Artist, photographer, historian, writer and educator Deborah Willis has been interested in how African-Americans see themselves in photographic images for much of her career.
Professor and chair of the photography department at the Tisch School of the Arts at New York University, she’s written numerous books, including “Picturing Us” and “Posing Beauty,” that look at the intersection of history, culture and identity in black imagery.
Her explorations at a recent Telfair Museums lecture take us from images of Frederick Douglas and runaway slave ads in 19th century newspapers to today’s contemporary art.

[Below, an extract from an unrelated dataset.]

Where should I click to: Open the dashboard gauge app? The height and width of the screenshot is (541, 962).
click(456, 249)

She’s especially interested in the way African-Americans have shaped their self-image and allowed themselves to overcome negative representations by the culture at large.
She offers many examples.
Willis says dancer and actress Josephine Baker once photographed herself surrounded by Greek and Italian sculptures. The image connects black beauty with classic beauty.
“These works are stones that are part of Western art history,” Willis says of the photo. “She’s aligning her beauty with this history.”

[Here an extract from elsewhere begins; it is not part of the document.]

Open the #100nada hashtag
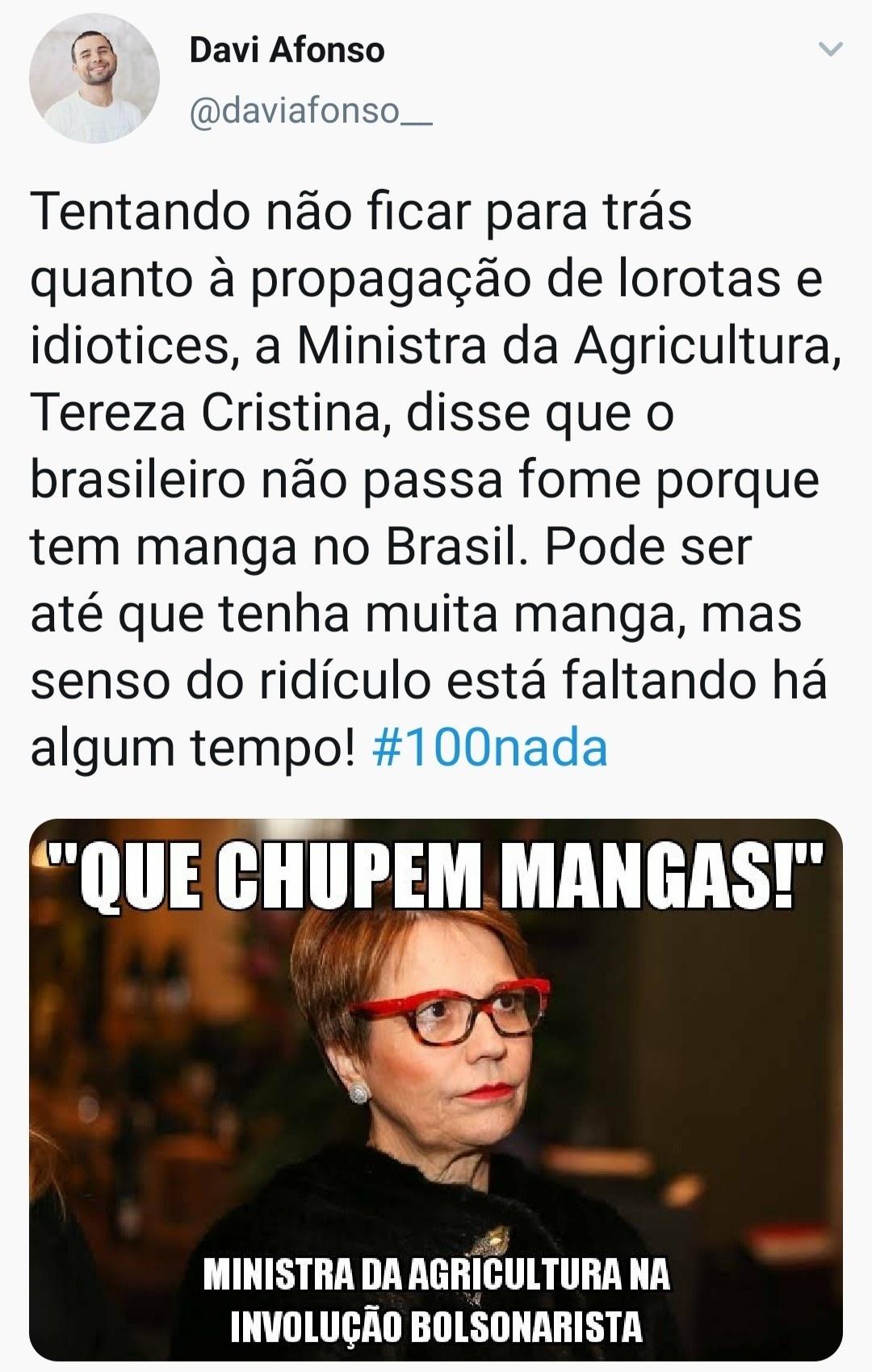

Another artist put herself in higher company. Renee Cox caused a stir in 1996 with “Yo Mama’s Last Supper,” depicting her as a nude black woman in the place of Jesus.
“Who is in control?” Willis asks of similar images that cross historic references. “How can we change the idea of language, the idea of life and dignity within the framing of it?”

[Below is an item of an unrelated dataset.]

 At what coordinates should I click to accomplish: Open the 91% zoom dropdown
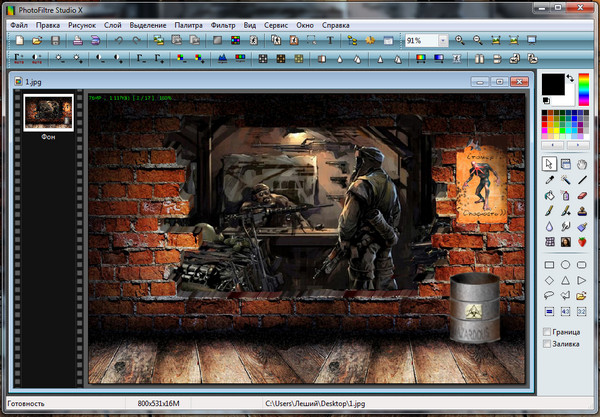pos(442,41)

And just in case you don’t yet see the struggle for human rights and dignity in these artist explorations, consider a piece by Willis’ son, the visual artist Hank Willis Thomas.
Thomas reflected on the “I am a man” posters from the 1960’s and created a work that started out with “I am 3/5ths a man” and continued through, “I be a man,” “Be a man,” “A man M I A,” “I am the man,” “I am human,” and “Ain’t I a woman?” among others.
“He decided to create a piece through a black man’s perspective as well as a black person’s perspective,” Willis says. “He wants people to think about and question the aspect of language and how language has guided this history.”
Willis returns several times in this talk to the artist Mickalene Thomas, the subject of an exhibit at Telfair Museums’ Jepson Center for the Arts, “Mickalene Thomas at Giverny.”
Best known for elaborate, collage-inspired paintings, Thomas uses rhinestones, enamel and acrylics to reflect on black beauty. The exhibit is on display through January tenth.
“She’s looking and recreating, telling an imagined experience that we can see as a collage that she transforms the environment through her own experience of the residencies that she’s travelled through this history,” Willis says.
This 52-minute lecture is presented by Telfair Museums’ Friends of African-American Art. It is the 2015 Jacob and Gwendolyn Lawrence Lecture, made possible by the Lawrence Foundation and the City of Savannah’s Department of Cultural Affairs.
To connect more with this talk, visit the exhibit “Mickalene Thomas at Giverny” at the Jepson Center. The exhibit reflects on Thomas’ artist residency in Giverny, France, where Claude Monet lived for 43 years. It accents the Jepson Center’s main exhibit through January 24th, “Monet and American Impressionism.”